Editorials

Editorial: Educating Artists the Hard Way

By Becky O’Malley
Friday March 23, 2007

March is Arts Education Month, according to press releases from the City of Berkeley, Alameda County and county education superintendent Sheila Jordan. It’s a cause everyone can get behind: kids and arts, what’s not to like? We’d like to get on the bandwagon too, before it’s too late. We believe that art is good for kids, and kids are good for art. We’ll even endorse the slogan some creative PR firm dreamed up: “Art IS education.” Of course it is. 

The efforts to limit education to readin’, ‘ritin’ and ‘rithmetic which have come out of the Bush administration are badly misguided. Children have a thirst for creative expression which goes beyond learning to read My Pet Goat. Many a child has been persuaded to stay in school because of the band or the photography class, and some have even been able to build on their arts education for lifetime work.  

But it’s easy to lose sight of what usually happens to the arts after school is over. The traditional picture of artists in the Romantic culture of 19th and 20th century Europe was immortalized in La Boheme: beautiful and young, then starving, consumptive and dead. Few seemed to survive as artists into old age. 

Artists inherit neighborhoods left to them as the rich folks move on: the Left Bank, Greenwich Village, North Beach. They move into industrial buildings where manufacturing has declined: South of Market, West Berkeley, Emeryville. But after the artists move in, others begin to find their neighborhoods attractive, and most often the creative contingent gets pushed out. Now addresses in La Rive Gauche and Greenwich Village are pricey, and the artists, most of them, are the ones who have had to move on.  

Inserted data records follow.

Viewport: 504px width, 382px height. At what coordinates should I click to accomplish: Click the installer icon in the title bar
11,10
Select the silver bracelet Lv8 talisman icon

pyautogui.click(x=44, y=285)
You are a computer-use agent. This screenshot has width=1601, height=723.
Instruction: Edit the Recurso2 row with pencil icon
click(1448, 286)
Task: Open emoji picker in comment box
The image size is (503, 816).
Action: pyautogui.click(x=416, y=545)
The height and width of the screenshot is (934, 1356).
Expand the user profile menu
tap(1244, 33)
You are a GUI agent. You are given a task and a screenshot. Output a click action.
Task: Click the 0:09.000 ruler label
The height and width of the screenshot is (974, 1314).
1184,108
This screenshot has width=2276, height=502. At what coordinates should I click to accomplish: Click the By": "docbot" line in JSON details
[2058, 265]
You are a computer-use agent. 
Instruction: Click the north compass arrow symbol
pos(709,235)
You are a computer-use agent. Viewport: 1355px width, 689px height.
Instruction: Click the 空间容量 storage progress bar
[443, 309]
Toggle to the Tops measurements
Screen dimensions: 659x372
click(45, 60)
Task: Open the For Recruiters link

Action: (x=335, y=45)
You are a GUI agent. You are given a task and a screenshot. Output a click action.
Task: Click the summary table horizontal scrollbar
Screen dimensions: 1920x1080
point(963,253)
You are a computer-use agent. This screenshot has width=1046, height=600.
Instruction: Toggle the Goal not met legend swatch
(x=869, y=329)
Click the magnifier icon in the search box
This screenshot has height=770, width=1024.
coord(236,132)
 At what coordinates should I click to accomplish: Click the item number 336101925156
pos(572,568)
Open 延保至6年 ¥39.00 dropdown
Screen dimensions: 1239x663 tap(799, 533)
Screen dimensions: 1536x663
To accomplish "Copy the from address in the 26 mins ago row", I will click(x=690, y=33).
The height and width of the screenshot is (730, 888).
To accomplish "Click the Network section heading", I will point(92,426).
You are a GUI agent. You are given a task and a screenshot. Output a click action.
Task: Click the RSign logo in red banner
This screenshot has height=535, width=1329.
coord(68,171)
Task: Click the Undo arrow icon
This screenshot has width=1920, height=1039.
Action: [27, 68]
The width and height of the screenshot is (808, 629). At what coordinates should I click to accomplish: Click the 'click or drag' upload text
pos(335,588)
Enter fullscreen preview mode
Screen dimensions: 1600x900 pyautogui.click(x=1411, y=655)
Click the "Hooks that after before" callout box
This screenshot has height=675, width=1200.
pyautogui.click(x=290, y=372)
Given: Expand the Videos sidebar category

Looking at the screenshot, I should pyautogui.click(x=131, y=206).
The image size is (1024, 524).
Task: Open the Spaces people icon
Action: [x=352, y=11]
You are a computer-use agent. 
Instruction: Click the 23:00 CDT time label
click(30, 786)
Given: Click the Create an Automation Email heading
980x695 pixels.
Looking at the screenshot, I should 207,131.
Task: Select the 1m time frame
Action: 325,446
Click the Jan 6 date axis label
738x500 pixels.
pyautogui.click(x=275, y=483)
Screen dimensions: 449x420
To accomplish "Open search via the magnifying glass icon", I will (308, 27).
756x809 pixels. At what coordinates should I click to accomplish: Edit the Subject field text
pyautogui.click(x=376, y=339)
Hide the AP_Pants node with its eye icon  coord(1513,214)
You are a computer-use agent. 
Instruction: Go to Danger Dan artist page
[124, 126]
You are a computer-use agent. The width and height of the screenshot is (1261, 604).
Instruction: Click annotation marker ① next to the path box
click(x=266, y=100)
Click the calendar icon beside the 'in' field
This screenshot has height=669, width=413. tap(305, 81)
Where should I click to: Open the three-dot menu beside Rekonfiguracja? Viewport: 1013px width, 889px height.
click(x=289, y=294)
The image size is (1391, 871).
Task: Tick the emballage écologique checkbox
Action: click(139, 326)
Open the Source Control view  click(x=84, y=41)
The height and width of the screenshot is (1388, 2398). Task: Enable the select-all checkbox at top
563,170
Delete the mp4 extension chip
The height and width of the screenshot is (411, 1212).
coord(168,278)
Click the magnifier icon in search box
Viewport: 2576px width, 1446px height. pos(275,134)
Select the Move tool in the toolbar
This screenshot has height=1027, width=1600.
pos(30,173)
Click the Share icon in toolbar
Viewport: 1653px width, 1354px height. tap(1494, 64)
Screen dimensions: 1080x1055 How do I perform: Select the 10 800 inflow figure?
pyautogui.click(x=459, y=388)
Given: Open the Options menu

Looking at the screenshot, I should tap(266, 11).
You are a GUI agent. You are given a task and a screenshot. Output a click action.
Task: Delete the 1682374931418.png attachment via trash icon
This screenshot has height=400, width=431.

It’s happening here in Berkeley again. On Tuesday night a vigorous and articulate group of independent filmmakers told the City Council that they were facing rising rents and threatened eviction from the building at 10th and Parker formally known as the Saul Zaentz Media Center, and popularly called the Fantasy building, from the name of the record company Zaentz ran there. One after another, they read out the names of the films they’d worked on and the many awards they’d received, including Academy Award nominations, Sundance Grand Jury Prizes, Peabody Awards and others. The new owner is Wareham Properties, a big-time developer, whose representative expressed the remarkable goal of turning the property into a world-class media center—which, of course, it already is. 

A press release posted on The Bates Update (the mayor’s official city-funded website) in July of 2005 flacked an arts tour of West Berkeley: “City officials and Assemblywoman Loni Hancock to participate in tour as part of effort to find permanent affordable arts space.” The Mayor was quoted: “Local artists and crafts people are a big part of what makes Berkeley such an innovative, interesting, and creative place. They are our soul,” said Mayor Bates. “But land values are skyrocketing. We need to find ways to make sure that artists and crafts people can always afford to be part of this community.”  

Less than two years later, artists have already been evicted from two prominent artists’ communities, the Nexus building and the Drayage, as well as from smaller sites. The permit for demolition of the Drayage was on Tuesday’s council agenda. 

The 2005 press release said that Hancock and Bates were joined on the tour by Councilmembers Max Anderson, Darryl Moore, and Linda Maio. On Tuesday night Maio said she hadn’t previously known about the work that went on there, but she seemed genuinely distressed by the story the filmmakers told, and promised to help.  

The problem which councilmembers must face up to is that the development-uber-alles philosophy of the current city administration has resulted in a West Berkeley land rush which promises to cleanse the city of any remaining artist-friendly locations, to be replaced by offices and biotech laboratories. The West Berkeley Plan, which was devised in Hancock’s mayoral administration, was supposed to prevent that from happening, but it’s been under attack on her husband’s watch with his blessing. 

Artist and former Planning Commissioner John Curl was the first victim in a series of commission purges orchestrated by the Mayor’s buddy David Stoloff, who just recently arranged to dump Helen Burke and install himself as chair of the by-now staunchly pro-developer commission. Curl’s analysis of the assaults on West Berkeley which are in the works is on today’s Commentary page.  

Bates (or his press secretary) inadvertently got it right in 2005. Artists are our soul, and now we’re in grave danger of losing our soul in the Faustian bargain the city administration is in the process of making with the technology enterprises which covet West Berkeley. 

The Fantasy film-makers constitute the most formidable group of artists yet to be threatened. Their national and international reputation and work are major assets in getting publicity for what’s happening. But since most of them have not been involved in local government, they are at risk of naively relying on the feel-good promises of local politicians whose real agenda is quite different, or whose existing allegiances might overwhelm their good will toward the arts. Many civic crocodile tears accompanied the demise of Nexus and the Drayage. When the wolf (or the crocodile) is knocking on the door of the henhouse, it’s not a good idea to rely on the fox for protection.